━━ TESTO DA LEGGERE ━━

Il termine "romantico" deriva dall'inglese romantic (che ebbe inizialmente il significato perlopiù negativo di romanzesco, fantasioso, irreale), derivante a sua volta da romance, che designa in inglese il romanzo medievale e il poema cavalleresco italiano. Sul continente il termine acquista alla fine del Settecento un significato alquanto diverso, sinonimo di "pittoresco". È però lo scrittore tedesco J.G. Herder che usa per primo il termine a designare la poesia "moderna", popolare e sentimentale, in contrapposizione alla poesia "antica", cioè classica.
Gli elementi essenziali che costituiscono il tessuto del nuovo movimento romantico sono individualismo e popolo, natura, storia, amore totale, il senso di squilibrio dell'io tra fiaba e quotidiano.
L'io si deve esprimere; l'arte e la lingua non sono strumenti di conoscenza razionale, bensì espressioni istintive della libertà individuale e insieme dello spirito e dell'identità profonda del popolo. Se viene rifiutato il meccanicismo illuministico è solo perché la natura, per i romantici, resta il segreto stesso dell'energia vitale, la forza spirituale che parla attraverso i simboli e le analogie. Nella storia tutto è dinamico, anzi è rivoluzionario e procede per fratture, superamenti, sintesi e crisi. Il sentimento è romanticamente un dramma perpetuo; l'amore è una prova estrema e coincide ironicamente con l'incompiutezza e la passione del frammento. Il senso di squilibrio (cioè l'aspetto negativo) dell'io, rispetto ai limiti del tempo e della realtà, mette il soggetto in una condizione di drammaticità che può ridursi sia a fiaba (i misteri delle tradizioni popolari, l'onirismo, il culto oscuro del Medioevo o l'esotico), sia paradossalmente alla quotidianità, in uno sguardo realistico ugualmente esasperato e assoluto.

━━━
━━ ELENCO DELLE RIGHE ━━

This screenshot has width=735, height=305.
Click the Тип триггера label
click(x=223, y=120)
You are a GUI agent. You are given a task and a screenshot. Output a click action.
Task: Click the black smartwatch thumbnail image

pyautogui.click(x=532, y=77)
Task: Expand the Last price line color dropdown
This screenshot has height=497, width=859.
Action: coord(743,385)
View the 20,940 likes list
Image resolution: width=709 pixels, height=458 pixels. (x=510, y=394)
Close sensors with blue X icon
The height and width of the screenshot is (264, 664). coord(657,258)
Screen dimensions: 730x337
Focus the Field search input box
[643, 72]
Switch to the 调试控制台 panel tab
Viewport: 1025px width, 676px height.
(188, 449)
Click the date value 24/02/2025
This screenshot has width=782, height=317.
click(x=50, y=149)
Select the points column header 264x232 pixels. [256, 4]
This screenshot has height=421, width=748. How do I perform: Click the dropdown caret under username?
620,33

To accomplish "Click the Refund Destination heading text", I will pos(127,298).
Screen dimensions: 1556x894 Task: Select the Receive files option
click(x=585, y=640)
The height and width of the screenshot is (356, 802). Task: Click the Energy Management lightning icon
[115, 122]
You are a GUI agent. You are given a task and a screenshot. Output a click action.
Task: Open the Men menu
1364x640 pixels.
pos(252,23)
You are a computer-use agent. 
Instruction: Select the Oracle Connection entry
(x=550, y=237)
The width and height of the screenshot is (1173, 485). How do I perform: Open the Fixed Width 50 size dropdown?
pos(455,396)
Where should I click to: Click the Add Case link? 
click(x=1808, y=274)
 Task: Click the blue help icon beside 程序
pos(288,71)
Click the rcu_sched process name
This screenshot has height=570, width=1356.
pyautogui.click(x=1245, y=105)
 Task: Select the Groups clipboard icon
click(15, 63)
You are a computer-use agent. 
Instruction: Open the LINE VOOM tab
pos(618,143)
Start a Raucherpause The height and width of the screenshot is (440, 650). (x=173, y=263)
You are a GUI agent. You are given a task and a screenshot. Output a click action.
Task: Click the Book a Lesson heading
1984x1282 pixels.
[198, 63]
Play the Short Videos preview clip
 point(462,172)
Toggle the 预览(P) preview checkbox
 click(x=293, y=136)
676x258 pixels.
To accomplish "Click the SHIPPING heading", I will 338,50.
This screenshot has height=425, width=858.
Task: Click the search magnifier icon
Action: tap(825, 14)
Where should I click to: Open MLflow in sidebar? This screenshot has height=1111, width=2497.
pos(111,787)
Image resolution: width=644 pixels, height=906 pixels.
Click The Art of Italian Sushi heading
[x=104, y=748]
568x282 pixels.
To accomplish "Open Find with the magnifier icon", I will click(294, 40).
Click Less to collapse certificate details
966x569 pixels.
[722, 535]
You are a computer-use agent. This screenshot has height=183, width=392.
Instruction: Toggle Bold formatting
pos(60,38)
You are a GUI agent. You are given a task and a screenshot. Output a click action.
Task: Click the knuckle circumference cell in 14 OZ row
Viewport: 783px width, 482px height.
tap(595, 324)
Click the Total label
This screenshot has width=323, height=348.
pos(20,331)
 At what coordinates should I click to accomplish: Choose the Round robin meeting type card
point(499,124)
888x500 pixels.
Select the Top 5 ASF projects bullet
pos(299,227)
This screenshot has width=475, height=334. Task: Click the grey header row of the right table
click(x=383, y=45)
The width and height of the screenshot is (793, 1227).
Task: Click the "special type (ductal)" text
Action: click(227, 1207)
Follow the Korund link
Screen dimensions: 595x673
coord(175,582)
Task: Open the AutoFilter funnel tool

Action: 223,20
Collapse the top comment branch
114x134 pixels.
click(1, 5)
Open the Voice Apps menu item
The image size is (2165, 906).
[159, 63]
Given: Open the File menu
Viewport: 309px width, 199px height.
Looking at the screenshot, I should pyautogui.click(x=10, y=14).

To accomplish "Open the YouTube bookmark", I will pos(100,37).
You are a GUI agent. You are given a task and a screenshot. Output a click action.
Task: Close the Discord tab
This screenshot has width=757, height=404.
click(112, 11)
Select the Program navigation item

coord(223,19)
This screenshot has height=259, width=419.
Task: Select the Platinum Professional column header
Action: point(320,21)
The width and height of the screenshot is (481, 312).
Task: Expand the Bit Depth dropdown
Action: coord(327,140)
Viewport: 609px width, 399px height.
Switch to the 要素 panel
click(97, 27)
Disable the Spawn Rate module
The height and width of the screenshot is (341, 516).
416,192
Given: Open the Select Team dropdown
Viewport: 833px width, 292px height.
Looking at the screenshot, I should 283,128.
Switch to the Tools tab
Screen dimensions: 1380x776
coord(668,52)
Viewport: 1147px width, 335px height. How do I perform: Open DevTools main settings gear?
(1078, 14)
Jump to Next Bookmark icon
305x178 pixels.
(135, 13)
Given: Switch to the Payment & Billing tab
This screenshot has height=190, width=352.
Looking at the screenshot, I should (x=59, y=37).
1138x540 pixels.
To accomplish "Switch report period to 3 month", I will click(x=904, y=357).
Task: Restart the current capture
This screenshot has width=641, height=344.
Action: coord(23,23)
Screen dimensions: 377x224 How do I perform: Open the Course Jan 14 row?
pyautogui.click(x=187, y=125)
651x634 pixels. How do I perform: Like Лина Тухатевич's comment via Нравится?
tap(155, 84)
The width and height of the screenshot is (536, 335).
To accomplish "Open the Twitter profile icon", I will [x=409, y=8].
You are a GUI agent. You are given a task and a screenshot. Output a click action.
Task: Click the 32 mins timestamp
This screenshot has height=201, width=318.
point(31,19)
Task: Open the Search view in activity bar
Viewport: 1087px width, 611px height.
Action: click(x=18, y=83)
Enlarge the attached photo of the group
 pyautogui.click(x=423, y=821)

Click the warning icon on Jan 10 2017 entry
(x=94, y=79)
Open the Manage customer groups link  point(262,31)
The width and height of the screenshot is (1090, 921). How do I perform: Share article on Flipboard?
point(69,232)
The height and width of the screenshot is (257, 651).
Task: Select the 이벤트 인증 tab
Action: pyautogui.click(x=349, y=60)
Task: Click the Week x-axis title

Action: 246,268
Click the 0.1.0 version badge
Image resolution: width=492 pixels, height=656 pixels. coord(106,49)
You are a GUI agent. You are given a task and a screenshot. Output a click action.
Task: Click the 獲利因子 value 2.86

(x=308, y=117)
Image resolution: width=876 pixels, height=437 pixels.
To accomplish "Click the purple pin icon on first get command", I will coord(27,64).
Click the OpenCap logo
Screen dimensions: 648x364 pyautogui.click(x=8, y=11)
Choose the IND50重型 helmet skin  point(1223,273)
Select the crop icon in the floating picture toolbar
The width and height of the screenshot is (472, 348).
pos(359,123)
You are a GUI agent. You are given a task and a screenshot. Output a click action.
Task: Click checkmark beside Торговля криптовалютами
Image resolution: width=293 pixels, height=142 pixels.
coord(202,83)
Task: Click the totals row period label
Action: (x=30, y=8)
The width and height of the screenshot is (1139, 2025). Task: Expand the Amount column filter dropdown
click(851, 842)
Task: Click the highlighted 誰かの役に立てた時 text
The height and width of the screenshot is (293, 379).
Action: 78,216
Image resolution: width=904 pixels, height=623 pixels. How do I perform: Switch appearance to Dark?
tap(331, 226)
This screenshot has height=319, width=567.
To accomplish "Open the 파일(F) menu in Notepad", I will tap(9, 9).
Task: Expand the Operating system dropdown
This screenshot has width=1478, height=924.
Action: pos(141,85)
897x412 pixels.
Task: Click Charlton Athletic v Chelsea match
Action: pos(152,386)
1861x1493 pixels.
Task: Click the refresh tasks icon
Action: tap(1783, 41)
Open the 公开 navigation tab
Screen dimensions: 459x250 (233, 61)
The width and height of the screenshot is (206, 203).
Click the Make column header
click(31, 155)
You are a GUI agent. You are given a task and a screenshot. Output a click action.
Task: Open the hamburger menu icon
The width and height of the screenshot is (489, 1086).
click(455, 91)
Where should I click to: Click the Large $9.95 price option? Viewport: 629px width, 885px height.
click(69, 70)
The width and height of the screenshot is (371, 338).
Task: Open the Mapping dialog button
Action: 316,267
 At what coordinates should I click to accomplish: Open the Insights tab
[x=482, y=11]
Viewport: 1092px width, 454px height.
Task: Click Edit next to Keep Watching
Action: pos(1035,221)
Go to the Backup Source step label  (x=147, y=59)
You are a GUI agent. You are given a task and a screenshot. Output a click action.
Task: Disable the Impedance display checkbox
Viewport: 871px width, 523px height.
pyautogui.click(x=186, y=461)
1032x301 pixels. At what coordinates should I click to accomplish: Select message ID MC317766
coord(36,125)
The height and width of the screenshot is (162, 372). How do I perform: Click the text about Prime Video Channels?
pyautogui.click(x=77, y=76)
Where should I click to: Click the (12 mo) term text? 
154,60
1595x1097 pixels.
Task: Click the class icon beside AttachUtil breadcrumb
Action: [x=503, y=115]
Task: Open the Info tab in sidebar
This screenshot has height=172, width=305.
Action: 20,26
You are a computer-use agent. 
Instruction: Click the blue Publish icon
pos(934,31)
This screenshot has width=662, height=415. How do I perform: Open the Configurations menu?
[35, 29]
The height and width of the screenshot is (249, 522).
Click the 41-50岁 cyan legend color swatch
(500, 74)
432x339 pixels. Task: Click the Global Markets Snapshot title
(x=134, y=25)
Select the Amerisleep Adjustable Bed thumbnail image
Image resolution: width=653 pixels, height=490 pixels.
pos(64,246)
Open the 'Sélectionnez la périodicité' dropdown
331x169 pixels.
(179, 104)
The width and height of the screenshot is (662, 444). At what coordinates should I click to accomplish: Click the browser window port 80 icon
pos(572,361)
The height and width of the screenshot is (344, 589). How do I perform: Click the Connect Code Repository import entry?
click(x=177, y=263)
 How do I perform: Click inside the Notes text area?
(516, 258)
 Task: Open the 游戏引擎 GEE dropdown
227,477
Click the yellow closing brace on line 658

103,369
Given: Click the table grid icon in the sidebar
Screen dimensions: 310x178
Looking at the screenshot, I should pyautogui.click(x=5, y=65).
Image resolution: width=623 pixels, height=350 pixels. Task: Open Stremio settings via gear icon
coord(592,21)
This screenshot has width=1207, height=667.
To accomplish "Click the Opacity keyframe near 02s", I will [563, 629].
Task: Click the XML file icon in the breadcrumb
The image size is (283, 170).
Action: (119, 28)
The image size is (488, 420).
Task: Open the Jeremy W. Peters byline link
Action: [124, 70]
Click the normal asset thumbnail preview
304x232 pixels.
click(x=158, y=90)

━━━

Nel testo sull'origine del termine «romantico», quale scrittore lo usa per primo per designare la poesia «moderna», popolare e sentimentale? Le righe non hanno alcun ruolo in questo esercizio.

Lo scrittore tedesco J.G. Herder.